Content starts

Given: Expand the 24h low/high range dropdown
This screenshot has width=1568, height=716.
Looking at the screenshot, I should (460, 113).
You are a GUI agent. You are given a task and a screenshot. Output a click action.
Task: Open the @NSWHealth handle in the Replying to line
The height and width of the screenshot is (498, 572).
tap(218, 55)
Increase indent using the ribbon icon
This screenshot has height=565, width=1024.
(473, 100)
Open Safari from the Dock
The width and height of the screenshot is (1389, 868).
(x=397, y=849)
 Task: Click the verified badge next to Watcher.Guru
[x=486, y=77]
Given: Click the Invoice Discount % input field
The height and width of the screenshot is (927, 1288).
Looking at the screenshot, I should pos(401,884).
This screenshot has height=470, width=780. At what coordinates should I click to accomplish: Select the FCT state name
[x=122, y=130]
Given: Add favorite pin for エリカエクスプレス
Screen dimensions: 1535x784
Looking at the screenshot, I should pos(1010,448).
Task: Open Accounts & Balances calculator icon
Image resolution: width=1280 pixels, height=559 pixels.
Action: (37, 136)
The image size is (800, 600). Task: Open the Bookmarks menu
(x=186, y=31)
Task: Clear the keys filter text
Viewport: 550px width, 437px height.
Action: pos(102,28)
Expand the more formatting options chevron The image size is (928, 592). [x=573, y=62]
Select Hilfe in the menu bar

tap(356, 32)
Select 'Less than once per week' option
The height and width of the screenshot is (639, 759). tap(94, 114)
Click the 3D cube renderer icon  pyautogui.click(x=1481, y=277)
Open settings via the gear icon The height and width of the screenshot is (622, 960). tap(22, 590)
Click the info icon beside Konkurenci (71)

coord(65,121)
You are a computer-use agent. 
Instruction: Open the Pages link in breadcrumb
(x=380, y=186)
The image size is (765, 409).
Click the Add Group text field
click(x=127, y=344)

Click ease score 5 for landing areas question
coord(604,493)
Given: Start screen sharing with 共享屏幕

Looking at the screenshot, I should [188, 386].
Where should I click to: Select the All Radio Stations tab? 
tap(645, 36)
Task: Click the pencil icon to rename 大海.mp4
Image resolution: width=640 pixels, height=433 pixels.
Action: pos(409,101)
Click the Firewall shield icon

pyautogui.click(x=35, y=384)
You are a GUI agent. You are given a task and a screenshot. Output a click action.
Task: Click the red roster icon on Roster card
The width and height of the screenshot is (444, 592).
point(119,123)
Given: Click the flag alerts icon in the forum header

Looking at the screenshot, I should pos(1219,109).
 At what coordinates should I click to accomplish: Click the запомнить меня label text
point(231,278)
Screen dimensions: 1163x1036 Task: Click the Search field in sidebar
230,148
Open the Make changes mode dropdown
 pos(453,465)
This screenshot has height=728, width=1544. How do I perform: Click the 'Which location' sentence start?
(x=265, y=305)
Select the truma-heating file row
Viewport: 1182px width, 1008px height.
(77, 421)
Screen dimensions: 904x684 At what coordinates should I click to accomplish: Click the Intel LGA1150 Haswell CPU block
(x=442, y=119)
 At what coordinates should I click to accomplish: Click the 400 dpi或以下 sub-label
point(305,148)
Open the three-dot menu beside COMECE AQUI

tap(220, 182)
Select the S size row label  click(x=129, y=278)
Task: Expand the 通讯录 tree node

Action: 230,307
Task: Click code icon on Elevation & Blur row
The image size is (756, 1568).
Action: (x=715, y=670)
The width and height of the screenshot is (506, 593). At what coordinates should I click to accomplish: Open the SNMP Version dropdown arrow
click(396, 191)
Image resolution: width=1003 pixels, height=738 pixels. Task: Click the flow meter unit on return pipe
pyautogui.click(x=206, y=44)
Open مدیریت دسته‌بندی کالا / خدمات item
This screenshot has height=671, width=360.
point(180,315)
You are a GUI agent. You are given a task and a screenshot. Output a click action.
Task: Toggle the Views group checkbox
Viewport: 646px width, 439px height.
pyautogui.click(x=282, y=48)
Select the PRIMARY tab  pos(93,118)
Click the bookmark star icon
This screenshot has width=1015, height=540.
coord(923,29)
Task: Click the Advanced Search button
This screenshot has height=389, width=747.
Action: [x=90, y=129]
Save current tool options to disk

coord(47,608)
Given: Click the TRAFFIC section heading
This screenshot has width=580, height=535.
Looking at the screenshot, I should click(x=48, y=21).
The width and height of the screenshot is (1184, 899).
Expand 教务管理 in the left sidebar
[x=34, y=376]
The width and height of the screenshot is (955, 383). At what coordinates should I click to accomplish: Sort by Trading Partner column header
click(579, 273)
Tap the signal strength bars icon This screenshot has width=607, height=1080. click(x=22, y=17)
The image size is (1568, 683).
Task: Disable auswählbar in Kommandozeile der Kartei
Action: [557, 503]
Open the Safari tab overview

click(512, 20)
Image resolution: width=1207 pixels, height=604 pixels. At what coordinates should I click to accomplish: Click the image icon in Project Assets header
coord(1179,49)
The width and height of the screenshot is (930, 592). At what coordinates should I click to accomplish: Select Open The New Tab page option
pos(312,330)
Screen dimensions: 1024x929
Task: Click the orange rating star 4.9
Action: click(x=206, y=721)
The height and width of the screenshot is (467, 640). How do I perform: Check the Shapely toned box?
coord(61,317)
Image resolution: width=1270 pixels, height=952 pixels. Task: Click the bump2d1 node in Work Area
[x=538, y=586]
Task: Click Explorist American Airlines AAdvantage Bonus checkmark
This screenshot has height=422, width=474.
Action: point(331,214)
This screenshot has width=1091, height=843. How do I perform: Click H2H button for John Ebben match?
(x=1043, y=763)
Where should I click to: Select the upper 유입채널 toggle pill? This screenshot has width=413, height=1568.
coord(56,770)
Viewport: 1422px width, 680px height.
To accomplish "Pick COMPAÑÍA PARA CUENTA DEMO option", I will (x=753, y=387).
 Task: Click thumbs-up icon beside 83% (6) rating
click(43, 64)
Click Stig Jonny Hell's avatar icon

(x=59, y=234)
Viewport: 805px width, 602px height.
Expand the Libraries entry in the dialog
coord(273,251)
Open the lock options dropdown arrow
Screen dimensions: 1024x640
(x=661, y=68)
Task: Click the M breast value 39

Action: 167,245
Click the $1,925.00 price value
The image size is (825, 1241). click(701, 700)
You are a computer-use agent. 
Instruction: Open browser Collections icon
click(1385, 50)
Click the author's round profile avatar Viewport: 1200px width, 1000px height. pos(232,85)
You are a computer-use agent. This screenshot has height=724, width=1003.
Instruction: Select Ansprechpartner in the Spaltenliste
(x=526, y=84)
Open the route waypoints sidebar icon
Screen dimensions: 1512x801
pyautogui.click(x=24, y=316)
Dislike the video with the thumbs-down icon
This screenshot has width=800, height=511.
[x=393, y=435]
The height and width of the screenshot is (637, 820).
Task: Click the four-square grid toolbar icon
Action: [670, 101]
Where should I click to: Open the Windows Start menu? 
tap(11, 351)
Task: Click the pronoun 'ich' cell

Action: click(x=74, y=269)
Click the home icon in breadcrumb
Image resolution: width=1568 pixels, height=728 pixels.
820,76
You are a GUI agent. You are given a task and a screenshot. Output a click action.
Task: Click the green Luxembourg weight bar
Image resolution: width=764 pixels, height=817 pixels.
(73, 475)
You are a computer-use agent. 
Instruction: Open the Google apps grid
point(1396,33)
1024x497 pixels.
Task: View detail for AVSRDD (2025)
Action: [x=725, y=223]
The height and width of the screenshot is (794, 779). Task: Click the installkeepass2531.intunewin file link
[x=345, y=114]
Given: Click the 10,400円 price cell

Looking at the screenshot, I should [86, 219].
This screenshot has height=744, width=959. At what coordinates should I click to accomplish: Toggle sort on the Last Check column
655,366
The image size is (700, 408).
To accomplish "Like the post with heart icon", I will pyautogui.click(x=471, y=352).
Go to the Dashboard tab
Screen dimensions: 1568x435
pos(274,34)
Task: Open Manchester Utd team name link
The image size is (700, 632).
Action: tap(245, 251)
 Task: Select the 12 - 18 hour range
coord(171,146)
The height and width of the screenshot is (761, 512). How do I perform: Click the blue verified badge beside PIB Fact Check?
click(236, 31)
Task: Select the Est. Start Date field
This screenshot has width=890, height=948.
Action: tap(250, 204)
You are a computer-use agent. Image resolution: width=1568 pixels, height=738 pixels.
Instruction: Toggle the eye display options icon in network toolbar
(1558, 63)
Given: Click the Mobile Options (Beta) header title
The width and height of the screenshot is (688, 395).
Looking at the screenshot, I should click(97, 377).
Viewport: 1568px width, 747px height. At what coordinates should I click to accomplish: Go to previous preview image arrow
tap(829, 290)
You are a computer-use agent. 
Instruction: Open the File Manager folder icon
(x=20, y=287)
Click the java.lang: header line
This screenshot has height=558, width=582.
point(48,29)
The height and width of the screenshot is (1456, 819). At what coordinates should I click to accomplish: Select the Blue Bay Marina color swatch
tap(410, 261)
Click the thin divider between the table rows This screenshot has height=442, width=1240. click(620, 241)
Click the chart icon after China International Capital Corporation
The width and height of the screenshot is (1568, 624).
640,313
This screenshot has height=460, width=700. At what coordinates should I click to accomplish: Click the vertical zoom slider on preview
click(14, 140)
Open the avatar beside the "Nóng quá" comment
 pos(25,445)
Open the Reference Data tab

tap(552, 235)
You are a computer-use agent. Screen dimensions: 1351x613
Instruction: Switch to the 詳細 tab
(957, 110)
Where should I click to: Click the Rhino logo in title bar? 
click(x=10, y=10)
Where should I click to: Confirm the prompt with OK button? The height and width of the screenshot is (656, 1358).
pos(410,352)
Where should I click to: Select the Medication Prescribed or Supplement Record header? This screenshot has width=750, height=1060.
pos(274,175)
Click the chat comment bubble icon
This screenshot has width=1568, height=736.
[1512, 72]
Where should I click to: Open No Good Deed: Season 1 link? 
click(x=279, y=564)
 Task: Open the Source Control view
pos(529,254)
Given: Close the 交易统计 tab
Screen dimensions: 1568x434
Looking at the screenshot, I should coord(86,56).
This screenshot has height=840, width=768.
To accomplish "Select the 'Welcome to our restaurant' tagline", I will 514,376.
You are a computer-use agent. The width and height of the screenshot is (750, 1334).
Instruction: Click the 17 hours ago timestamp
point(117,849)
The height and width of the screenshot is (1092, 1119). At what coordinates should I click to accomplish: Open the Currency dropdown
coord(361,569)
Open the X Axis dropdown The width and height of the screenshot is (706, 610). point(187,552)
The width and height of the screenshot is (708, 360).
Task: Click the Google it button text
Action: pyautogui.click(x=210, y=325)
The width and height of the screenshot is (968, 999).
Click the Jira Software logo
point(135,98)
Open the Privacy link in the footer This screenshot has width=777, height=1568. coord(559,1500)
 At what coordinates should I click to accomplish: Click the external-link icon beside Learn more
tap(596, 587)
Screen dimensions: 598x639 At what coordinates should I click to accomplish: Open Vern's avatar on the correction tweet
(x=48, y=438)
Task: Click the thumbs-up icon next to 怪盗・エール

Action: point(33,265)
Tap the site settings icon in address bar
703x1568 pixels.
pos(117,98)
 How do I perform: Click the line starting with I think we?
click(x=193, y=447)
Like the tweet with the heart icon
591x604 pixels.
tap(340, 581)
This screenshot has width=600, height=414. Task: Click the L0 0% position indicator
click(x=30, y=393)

Content ends

— Try it —
Everything above from the line containing "The width and height of the screenshot is (444, 592)." down to the line containing "Given: Click the TRAFFIC section heading" should be copied exactly, both end lines included, and nothing else.

— Answer space —
The width and height of the screenshot is (444, 592).
point(119,123)
Given: Click the flag alerts icon in the forum header

Looking at the screenshot, I should pos(1219,109).
 At what coordinates should I click to accomplish: Click the запомнить меня label text
point(231,278)
Screen dimensions: 1163x1036 Task: Click the Search field in sidebar
230,148
Open the Make changes mode dropdown
 pos(453,465)
This screenshot has height=728, width=1544. How do I perform: Click the 'Which location' sentence start?
(x=265, y=305)
Select the truma-heating file row
Viewport: 1182px width, 1008px height.
(77, 421)
Screen dimensions: 904x684 At what coordinates should I click to accomplish: Click the Intel LGA1150 Haswell CPU block
(x=442, y=119)
 At what coordinates should I click to accomplish: Click the 400 dpi或以下 sub-label
point(305,148)
Open the three-dot menu beside COMECE AQUI

tap(220, 182)
Select the S size row label  click(x=129, y=278)
Task: Expand the 通讯录 tree node

Action: 230,307
Task: Click code icon on Elevation & Blur row
The image size is (756, 1568).
Action: (x=715, y=670)
The width and height of the screenshot is (506, 593). At what coordinates should I click to accomplish: Open the SNMP Version dropdown arrow
click(396, 191)
Image resolution: width=1003 pixels, height=738 pixels. Task: Click the flow meter unit on return pipe
pyautogui.click(x=206, y=44)
Open مدیریت دسته‌بندی کالا / خدمات item
This screenshot has height=671, width=360.
point(180,315)
You are a GUI agent. You are given a task and a screenshot. Output a click action.
Task: Toggle the Views group checkbox
Viewport: 646px width, 439px height.
pyautogui.click(x=282, y=48)
Select the PRIMARY tab  pos(93,118)
Click the bookmark star icon
This screenshot has width=1015, height=540.
coord(923,29)
Task: Click the Advanced Search button
This screenshot has height=389, width=747.
Action: [x=90, y=129]
Save current tool options to disk

coord(47,608)
Given: Click the TRAFFIC section heading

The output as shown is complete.